J’ai fait la connaissance de la fille de Christian et Estelle Pralong, prénommée Myriam, qui travaille chez Inter home à Nendaz et nous avons partagé une après-midi ensemble. Ses parents font aussi le tour du monde en voilier et nous les avons côtoyé à plusieurs reprises sur les mers.
Je me suis rendue aux obsèques de tante Jaqueline, décédée dans sa 101ème année à Neuchâtel avec Ambre et Coralie. J’avais au préalable été informer mon beau-père Olivier dans son EMS de son décès. Lors de mes deux précédentes visites, je lui avais parlé de notre voyage et montré des photos. Il y avait pris beaucoup d’intérêt me disant voyager aussi un peu avec nous ainsi.
La cérémonie préparée par Nicolas était simple, belle et émouvante.
Maxime mon neveu a lu un texte préparé par Lionel, inspiré par ses cousins. Ni Elisa, ni Lionel n’ont pu être présents à cause du Covid. J’ai pu revoir outre Nicolas et Caroline, oncle Pascal et la famille Kistler Claude, François et Bertrand.

====

● BUT DE L'EXERCICE: Recopiez tout ce qui va de « Je me suis rendue » jusqu'à « avec nous ainsi. » dans l'extrait, en remplaçant « Neuchâtel » par « Lausanne ». Basez-vous uniquement sur l'extrait.

● DONNÉES FOURNIES:
====

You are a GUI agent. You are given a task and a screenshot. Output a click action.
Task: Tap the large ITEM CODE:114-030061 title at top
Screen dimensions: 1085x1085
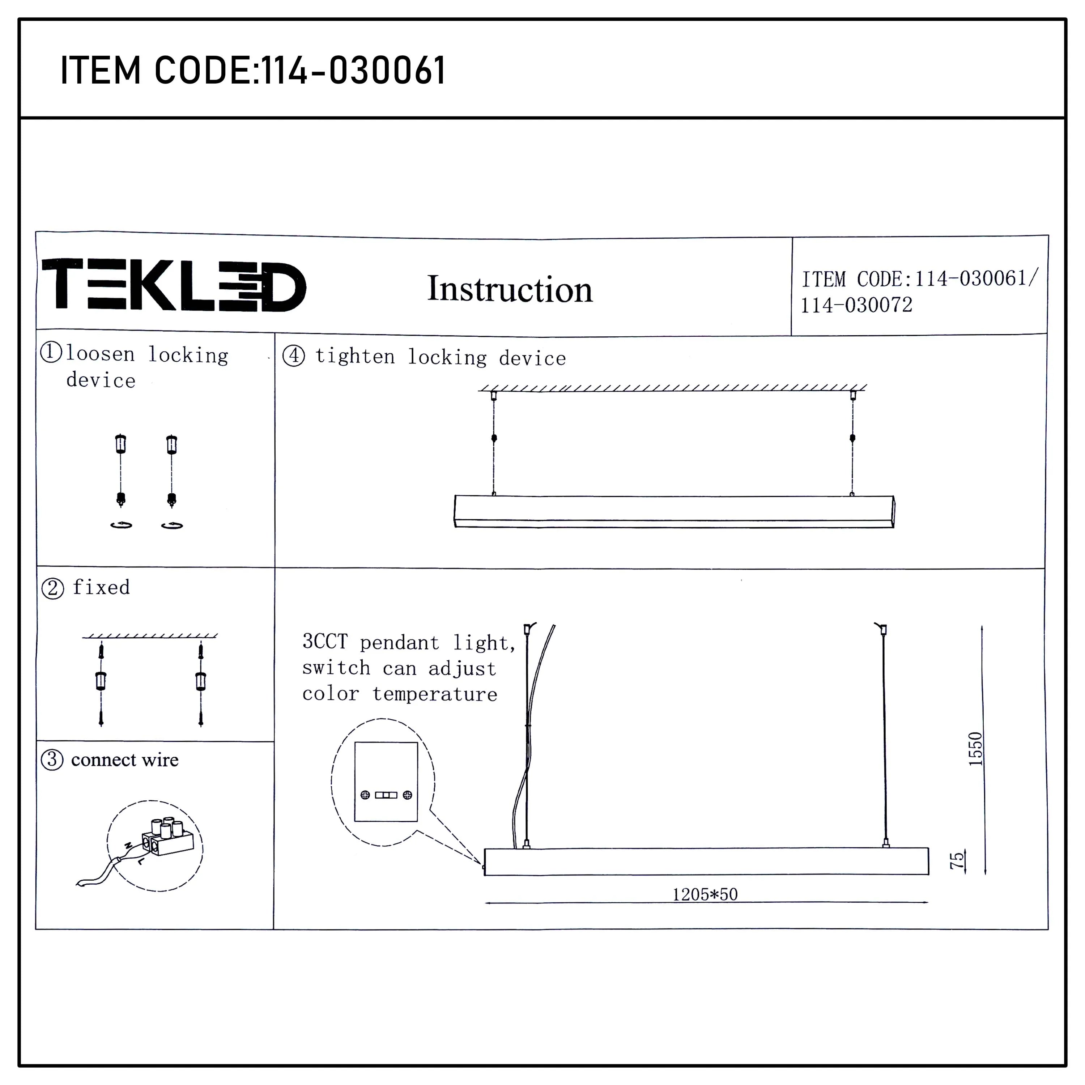[253, 71]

====

● RÉSULTAT OBTENU:
Je me suis rendue aux obsèques de tante Jaqueline, décédée dans sa 101ème année à Lausanne avec Ambre et Coralie. J’avais au préalable été informer mon beau-père Olivier dans son EMS de son décès. Lors de mes deux précédentes visites, je lui avais parlé de notre voyage et montré des photos. Il y avait pris beaucoup d’intérêt me disant voyager aussi un peu avec nous ainsi.